▶ **Vorliegender Text**:
Betrug läuft über mehrere Monate

„Wir sind dann unter der Anleitung auf eine bestimmte Internetseite gegangen, ich hatte ja auch wenig Ahnung davon und ich habe gesehen, dass aus den 250 Euro Euro 18.000 Euro und ein paar Zerquetschte entstanden sind.“ Der eigentliche Betrug startet oft mit Testauszahlungen, dabei erhalten Geschädigte immer wieder kleinere Beträge, um die Gewinnerwartung kontinuierlich zu steigern, und es werden stets verlockendere Auszahlungen versprochen.

Bei Anna B. erstreckte sich der Anlagebetrug über mehrere Monate. Sie schildert die angeblichen Berater als äußerst überzeugend. Als sie sich ihre vermeintlich angesparte Summe auszahlen lassen wollte, wurde sie wiederholt vertröstet und angewiesen, angebliche Gebühren zu begleichen, um ihren Gewinn zu erhalten

„Mir wurde gesagt, dass ich noch Steuern zahlen muss, damit mein Gewinn ausgezahlt werden kann, weil die Bank das sonst nicht akzeptieren würde und der Verdacht auf Geldwäsche auftreten würde. Ich habe dann 1.000 Euro überwiesen, mal 1.250 Euro und dann 600 – insgesamt waren es um die 4.000 Euro.“ Um zweifelnde Kunden zu beruhigen, behaupten die Betrüger häufig, die Banken würden größere Summen blockieren, um finanzielle Verluste zu verhindern. Nicht ohne Grund. Oft greift an dieser Stelle bereits der Betrugsschutz der Institute, der Überweisungen vorübergehend stoppt. Auch Anna B. wurde in der finalen Auszahlungsphase von ihrer Bank angerufen und über den Anlagebetrug informiert.

▶ **Aufgabe 1**: Überführe die Datensätze von der Zeile mit „You are a GUI“ bis zur Zeile mit „click(x=163, y=383)“, beide eingeschlossen, in eine zweispaltige CSV mit den Spalten „eingabe“ und „ausgabe“. Lege je Datensatz eine Zeile an, mit Text und Antwort jeweils in einem Feld in Anführungszeichen, ersetze Zeilenumbrüche durch Leerzeichen und lass die Bilder weg.

▶ **Verfügbare Datensätze**:
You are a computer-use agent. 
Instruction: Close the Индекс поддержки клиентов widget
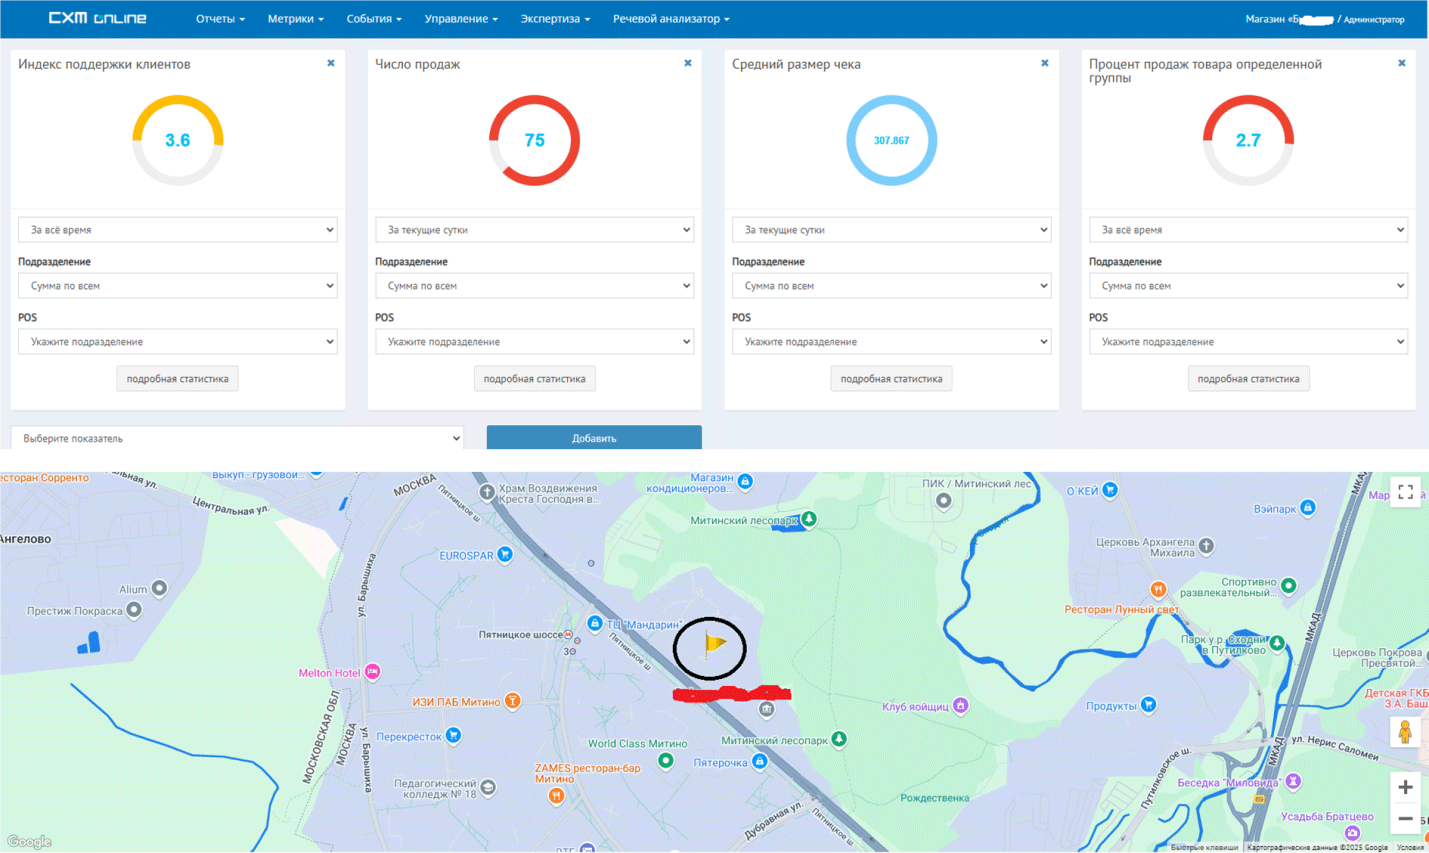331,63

* * *

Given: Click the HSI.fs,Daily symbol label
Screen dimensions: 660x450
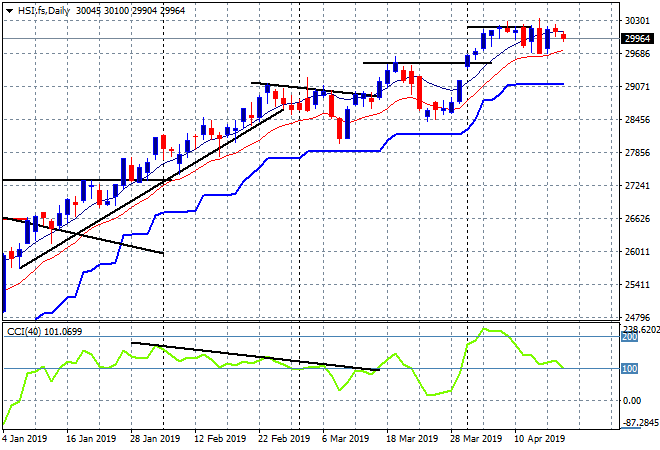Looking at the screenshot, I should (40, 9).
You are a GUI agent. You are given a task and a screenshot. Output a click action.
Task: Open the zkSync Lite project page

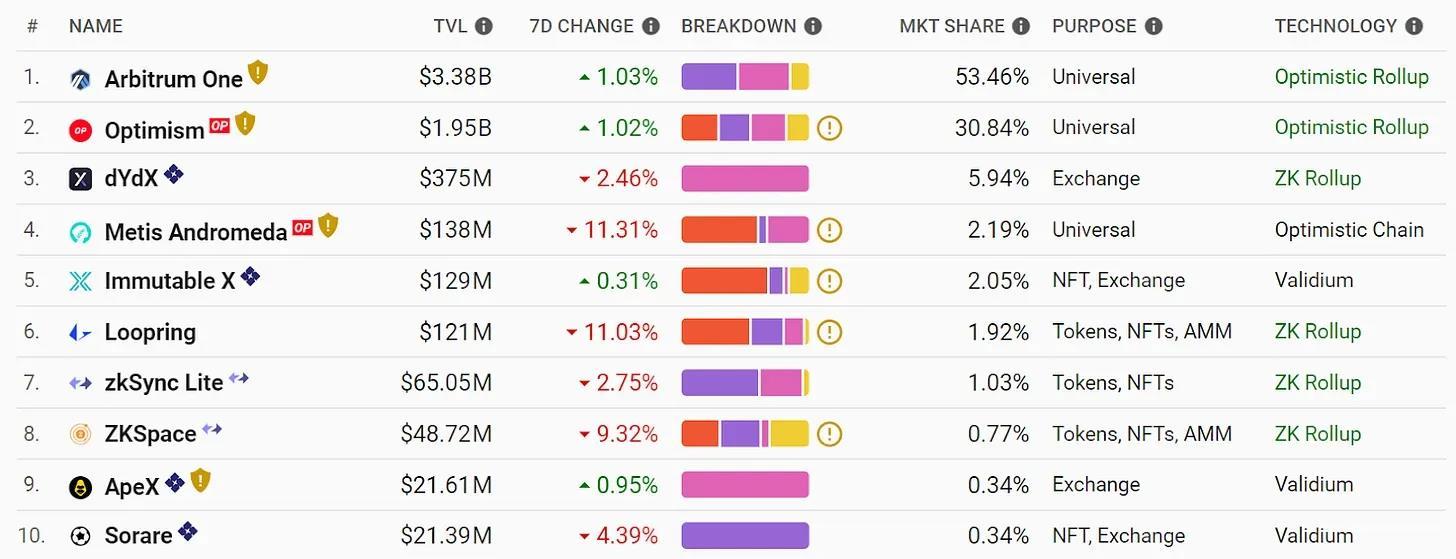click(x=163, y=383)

▶ **Aufgabe 2**: Schreibe die Fortsetzung des Textes über den Anlagebetrug an Anna B. im Anschluss an seinen letzten Satz.

▶ **Ausgabe 1**:
eingabe,ausgabe
"You are a GUI agent. You are given a task and a screenshot. Output a click action. Task: Open the zkSync Lite project page","click(x=163, y=383)"

▶ **Ausgabe 2**:
Geldinstitute erkennen Betrugsmasche

Unser System erkennt in Echtzeit verdächtige Geldflüsse und hält diese Zahlungen auf. Unsere Mitarbeiter sitzen direkt dahinter und es dauert nicht lange, dass sie Bearbeitung dieser Zahlungen übernehmen und versuchen, den Kunden zu kontaktieren“, erklärt Birte Bromann, Schadensfallbearbeiterin bei der Saalesparkasse in Halle.

Anna B. wurde durch ihre Bank empfohlen, alle Verbindungen zu den mutmaßlichen Betrügern abzubrechen und mit den vorhandenen Beweisen zur Polizei zu gehen, um Anzeige zu erstatten. Ein weiteres Problem, über das Anlageopfer nicht Bescheid wissen: Durch solche Geldbewegungen werden Betroffene unfreiwillig zu Finanzagenten. Das heißt, sie unterstützen Geldwäsche – und riskieren damit nicht nur ihr Vermögen, sondern auch ihre strafrechtliche Unbescholtenheit.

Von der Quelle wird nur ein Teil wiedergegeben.